Schools Monday: The Most--And Least--Bang for the Buck
Everybody knows--or thinks they know--that the D.C. public schools waste more money than most school systems have ever seen. The common mythology is that the city's schools spend more for less than any other system in the land. That's not quite the case, but close enough--the District's overall spending per student is third-highest in the country, according to the Post's investigative series on the system. And the D.C. schools rank first in the land in the portion of spending that's devoted to administration and last on the portion that goes to instruction.
But you sort of knew that. What you may not have known is that in a Forbes magazine analysis of spending by 100 school districts across the country, it was the Alexandria city schools in northern Virginia that got the least bang for their buck--that is, they spent the most per student as compared to student performance.
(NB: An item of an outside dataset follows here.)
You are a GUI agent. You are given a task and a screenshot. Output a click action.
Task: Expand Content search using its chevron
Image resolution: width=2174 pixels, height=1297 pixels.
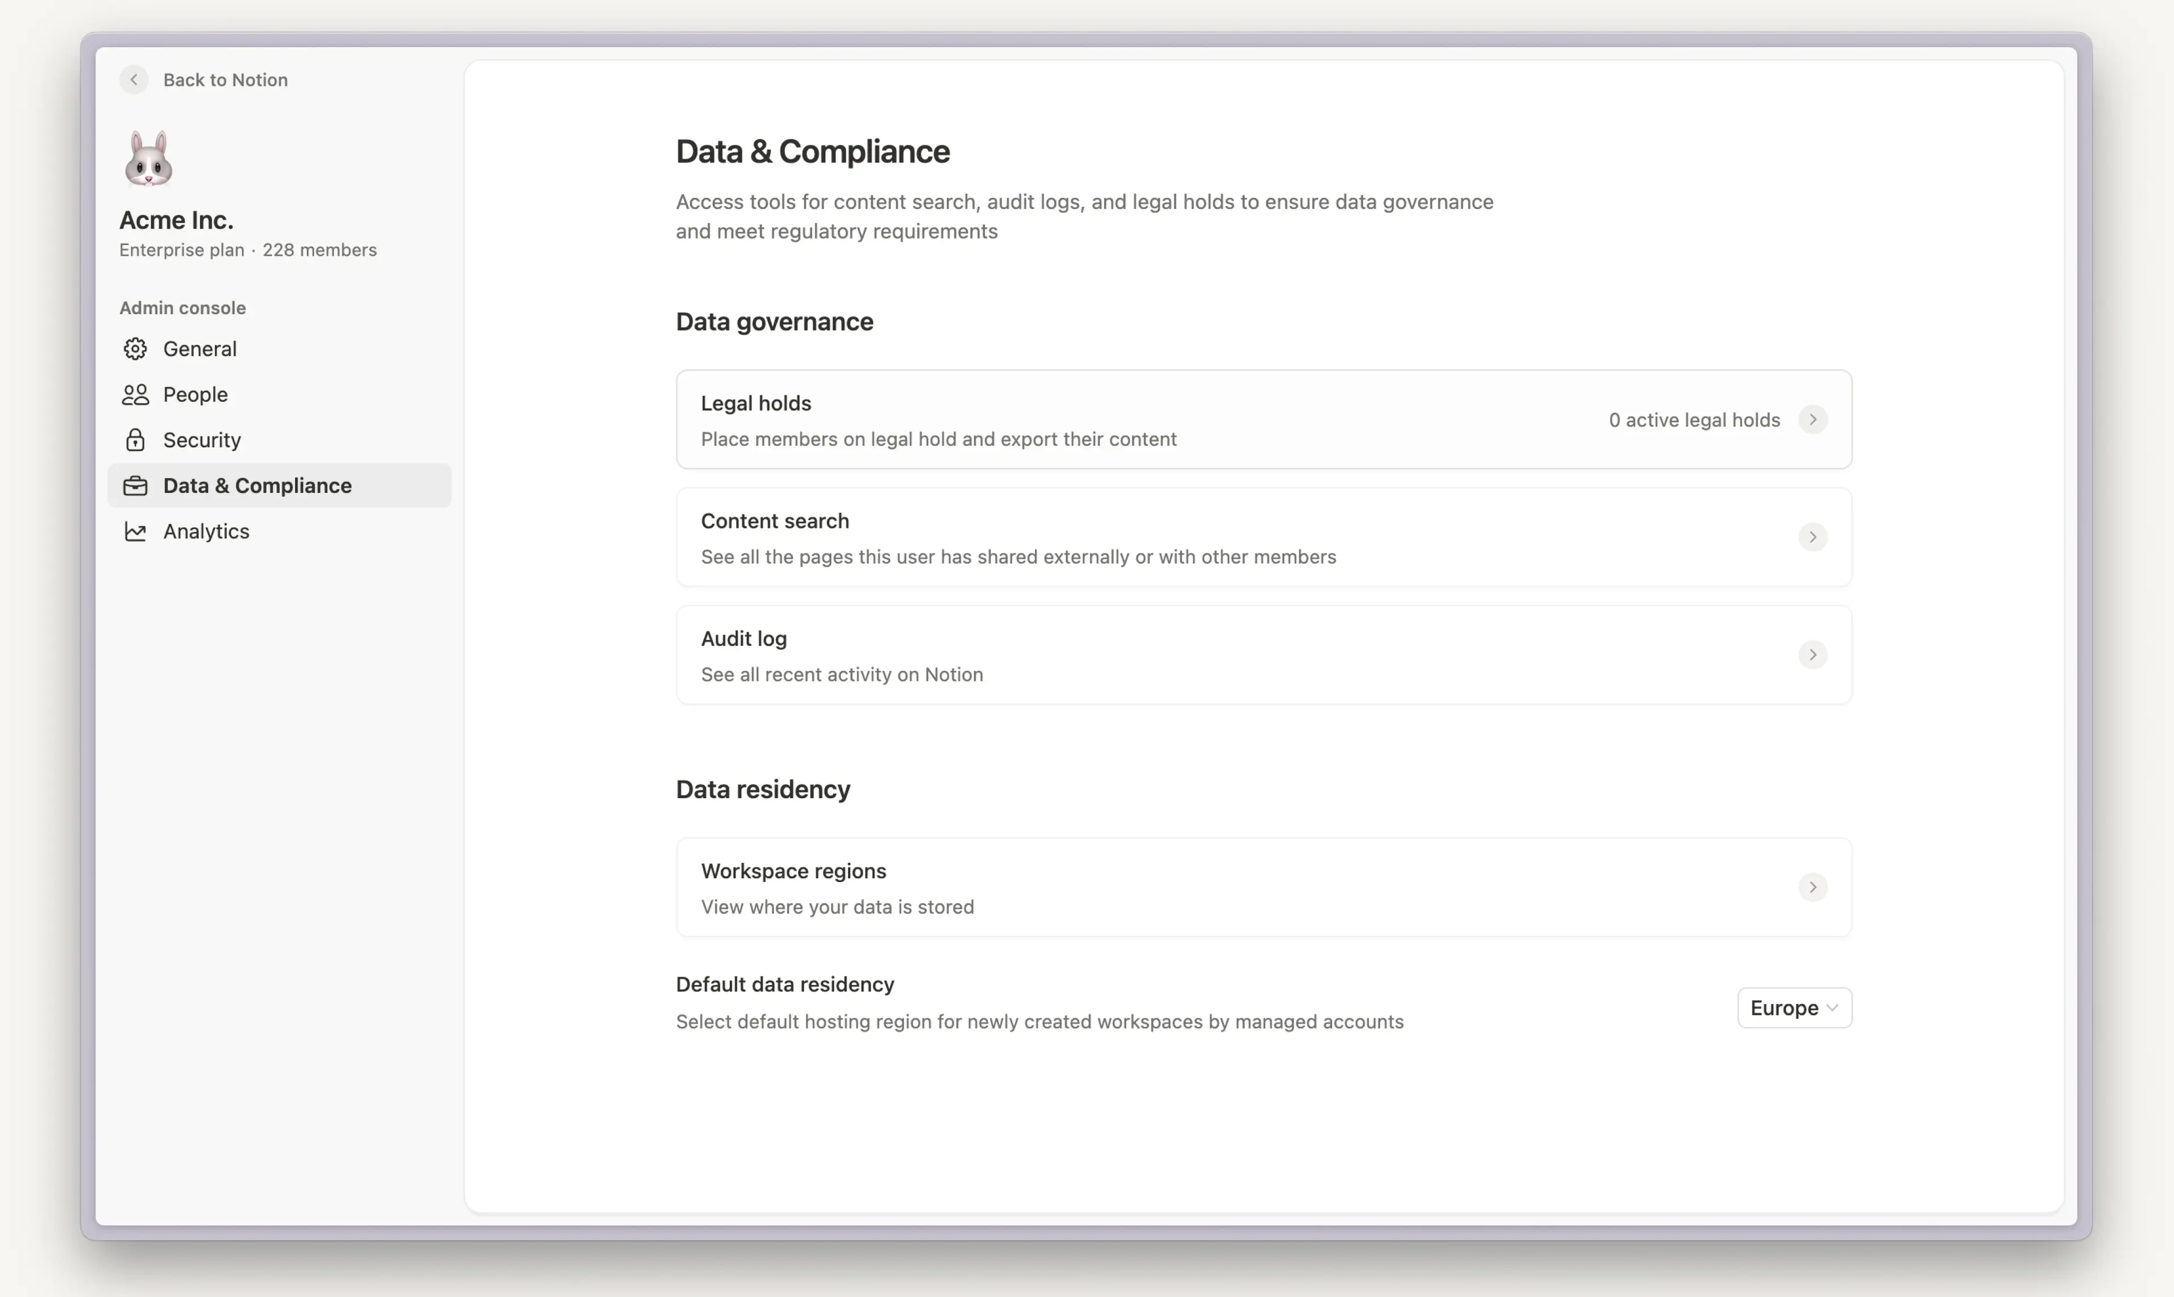click(x=1812, y=537)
Forbes weighed per student spending against college entrance exam scores and graduation rates. The result put Alexandria in last place, with $11,404 in spending per student against only 73 percent of students graduating from high school (this is one issue in addition to her poor handling of her DUI arrest that helped drive the new school board in Alexandria to get rid of Superintendent Rebecca Perry.)
Another Washington area school district landed right near the very top of the Forbes list. Montgomery County schools are in fifth place in the nation by this measure, with $8,824 in per student spending, but a 91.4 percent graduation rate.
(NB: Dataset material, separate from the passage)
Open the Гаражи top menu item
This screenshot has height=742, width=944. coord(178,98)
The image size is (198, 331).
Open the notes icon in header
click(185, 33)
The D.C. schools, by comparison, came up in 95th place, third from the bottom, with $10,473 per student spending and a 73 percent graduation rate.
Now hold on, you say--these numbers are very much skewed by the population of a school district. Doesn't affluence and education level of the families in each district play a huge role in determining graduation rates and college entrance exam scores? Sure, there's no better predictor of your performance in school and on tests than who your parents are. And both Alexandria and the District have disproportionately high populations of kids who are living in poverty. But Montgomery's school population doesn't fit the popular stereotype of preppy kids in Potomac and Bethesda, either.
In fact, the Montgomery County system includes one of the largest concentrations of immigrant children of any high-performing system in the country. The Montgomery public schools population is only 41 percent white, and in the southeastern swath of the county where income levels are lowest, 80 percent of students are minorities and more than half the students qualify for free lunch--meaning their parents live in poverty. Even in the more affluent half of the county, 13 percent of students qualify for free lunch and 43 percent come from minority families.
So demographics are not entirely determinative. Rigor of program has a lot to do with results. As MoCo superintendent Jerry Weast says, as the system's population changed, "We didn't bury the rigor, so we got a quality outcome." By requiring students to meet standards well above Maryland's state standards, Montgomery has produced results: Across the country, only 25 percent of 8th grade students are enrolled in algebra or some higher level of math. In Montgomery, that number has jumped from 36 percent in 1999 to 49 percent last year. And as the Post's Daniel DeVise reported last month, in MoCo, both black and Hispanic students outperform the national average for all students in the number of students scoring a 3 or higher on Advanced Placement exams.
Money can of course be helpful in making schools better, but it really doesn't have much to do with outcomes or the classroom experience. And as the records show in both Alexandria and the District, money can be downright useless.